SAIR: Enabling Deep Learning for Protein-Ligand Interactions with a Synthetic Structural Dataset
Pablo Lemos · Zane Beckwith · Sasaank Bandi · Maarten Van Damme · Jordan Crivelli-Decker · Benjamin Shields · Thomas Merth · Punit Jha · Nicola De Mitri · Tiffany Callahan · AJ Nish · Paul Abruzzo · Romelia Salomon-Ferrer · Martin Ganahl
Abstract
Accurate prediction of protein-ligand binding affinities remains a cornerstone problem in drug discovery. While binding affinity is inherently dictated by the 3D structure and dynamics of protein-ligand complexes, current deep learning approaches are limited by the lack of high-quality experimental structures with annotated binding affinities. To address this limitation, we introduce the Structurally Augmented IC50 Repository (SAIR), the largest publicly available dataset of protein-ligand 3D structures with associated activity data.
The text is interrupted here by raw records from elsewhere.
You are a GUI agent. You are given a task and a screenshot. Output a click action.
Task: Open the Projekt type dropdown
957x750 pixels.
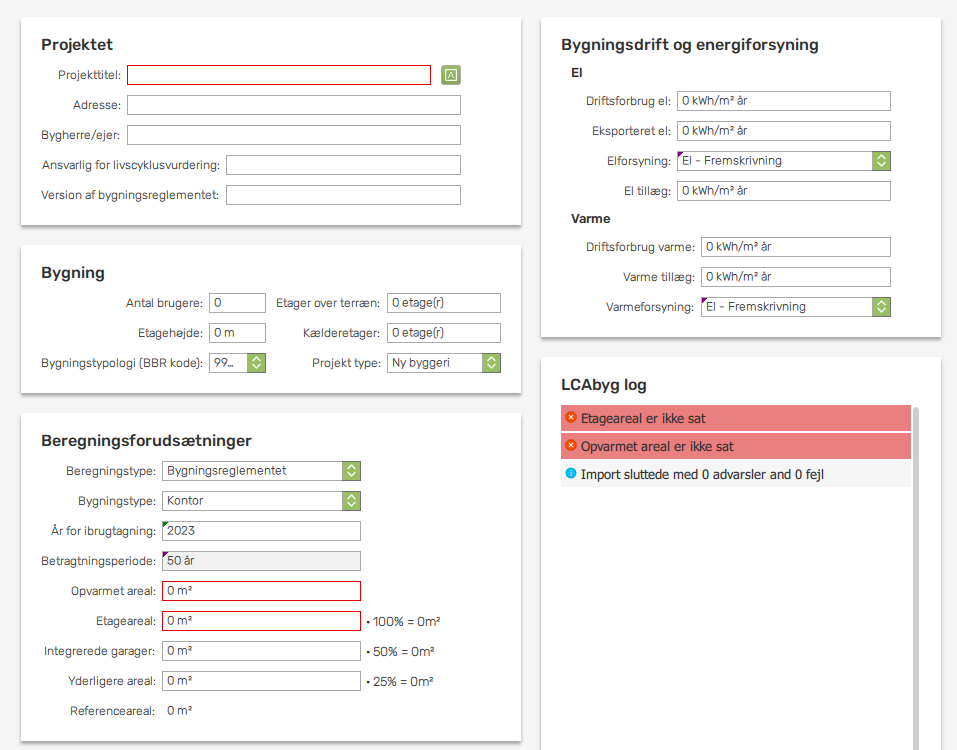point(444,362)
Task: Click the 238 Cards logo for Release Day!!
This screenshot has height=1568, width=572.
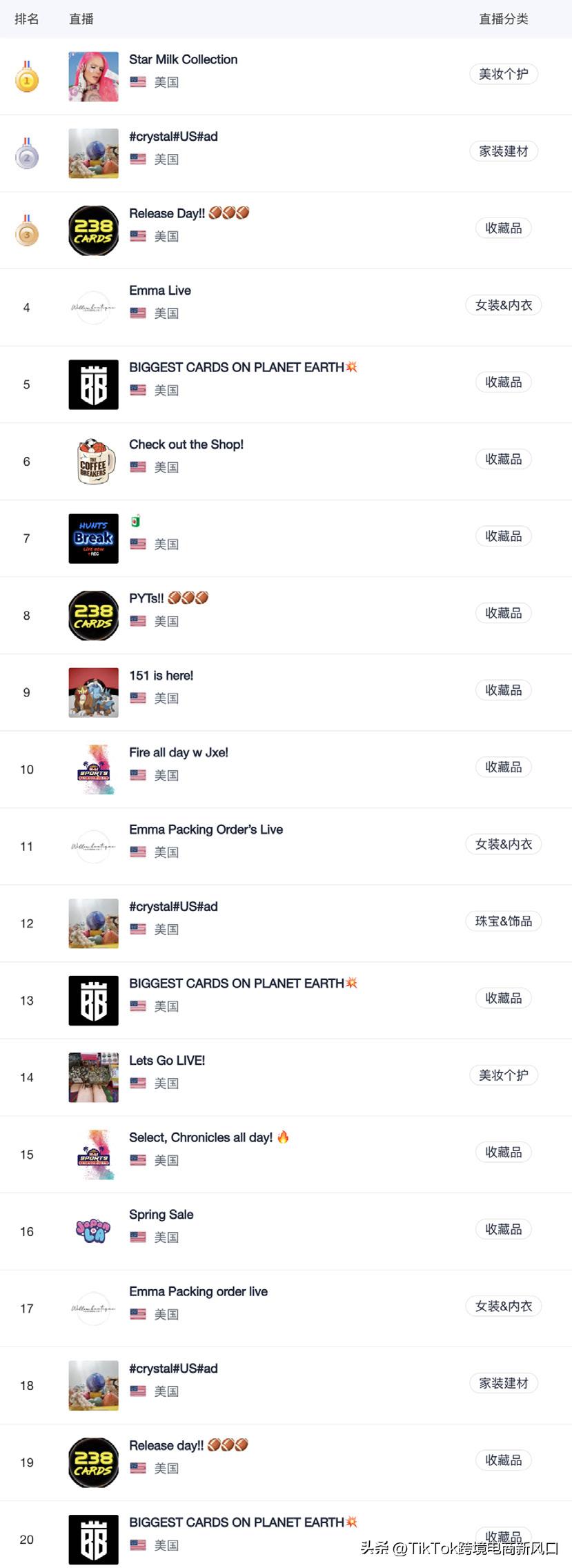Action: coord(93,231)
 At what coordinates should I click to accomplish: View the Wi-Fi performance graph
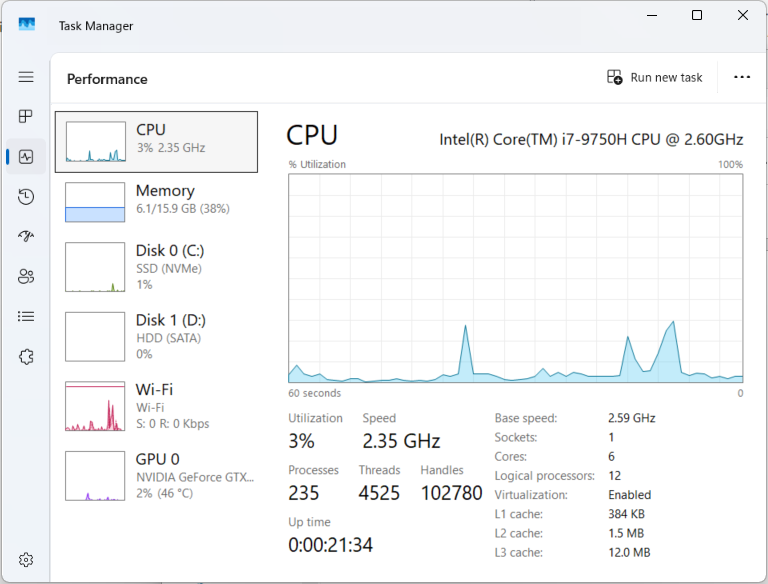pyautogui.click(x=156, y=406)
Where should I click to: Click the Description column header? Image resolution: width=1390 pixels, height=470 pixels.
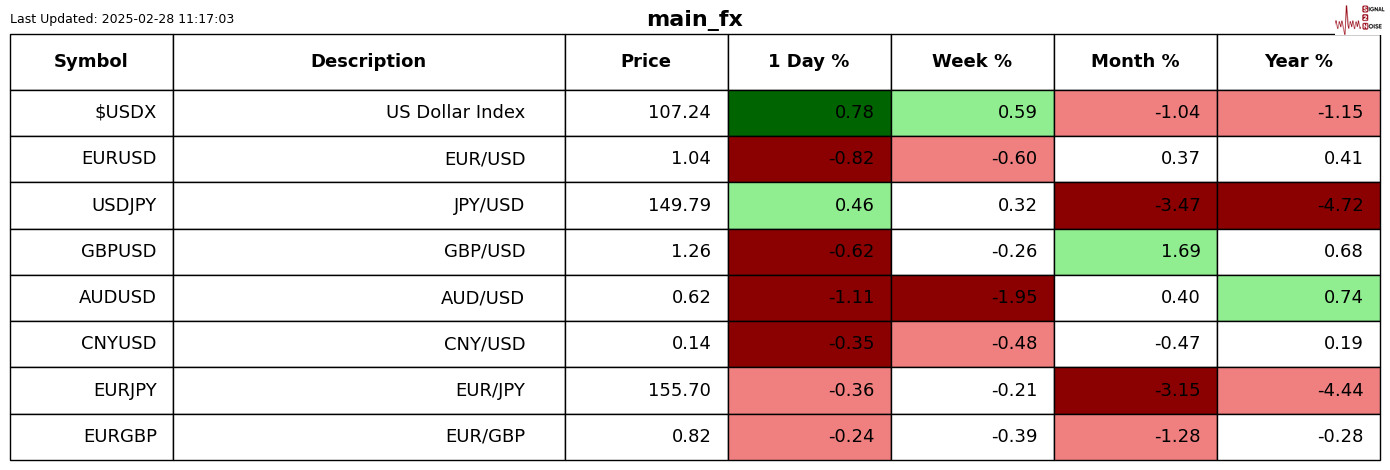coord(368,62)
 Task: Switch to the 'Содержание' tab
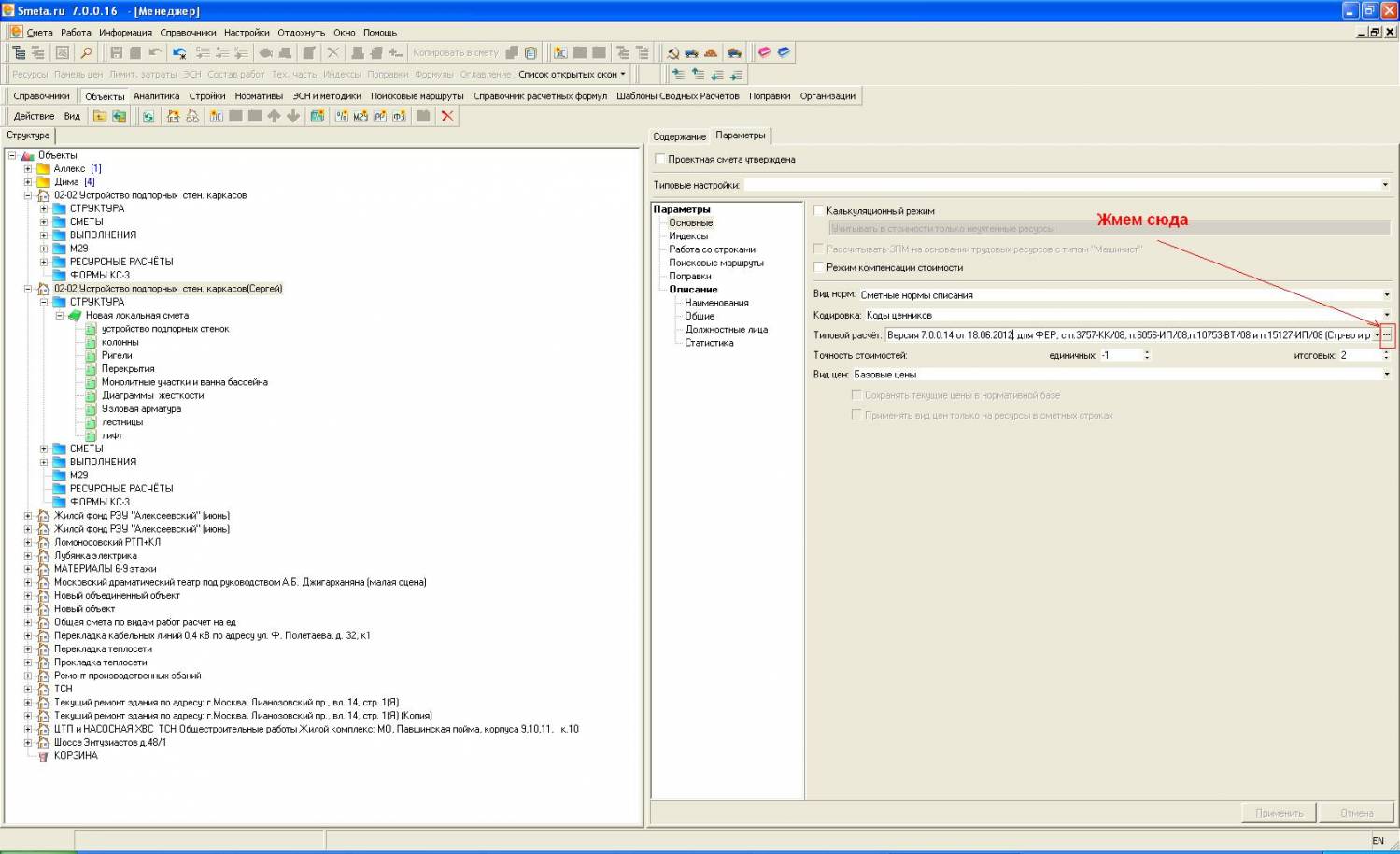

The dataset comprises $5,244,285$ structures across $1,048,857$ unique protein-ligand systems, curated from the ChEMBL and BindingDB databases, which were then computationally folded using the Boltz-1x model. We provide a comprehensive characterization of the dataset, including distributional statistics of proteins and ligands, and evaluate the structural fidelity of the folded complexes using PoseBusters. Our analysis reveals that approximately $3 \%$ of structures exhibit physical anomalies, predominantly related to internal energy violations. As an initial demonstration, we benchmark several binding affinity prediction methods, including empirical scoring functions (Vina, Vinardo), a 3D convolutional neural network (Onionnet-2), and a graph neural network (AEV-PLIG). While machine learning-based models consistently outperform traditional scoring function methods, neither exhibit a high correlation with ground truth affinities, highlighting the need for models specifically fine-tuned to synthetic structure distributions. This work provides a foundation for developing and evaluating next-generation structure and binding-affinity prediction models and offers insights into the structural and physical underpinnings of protein-ligand interactions. The link to the data will be added upon publication, to preserve anonymity of the submission.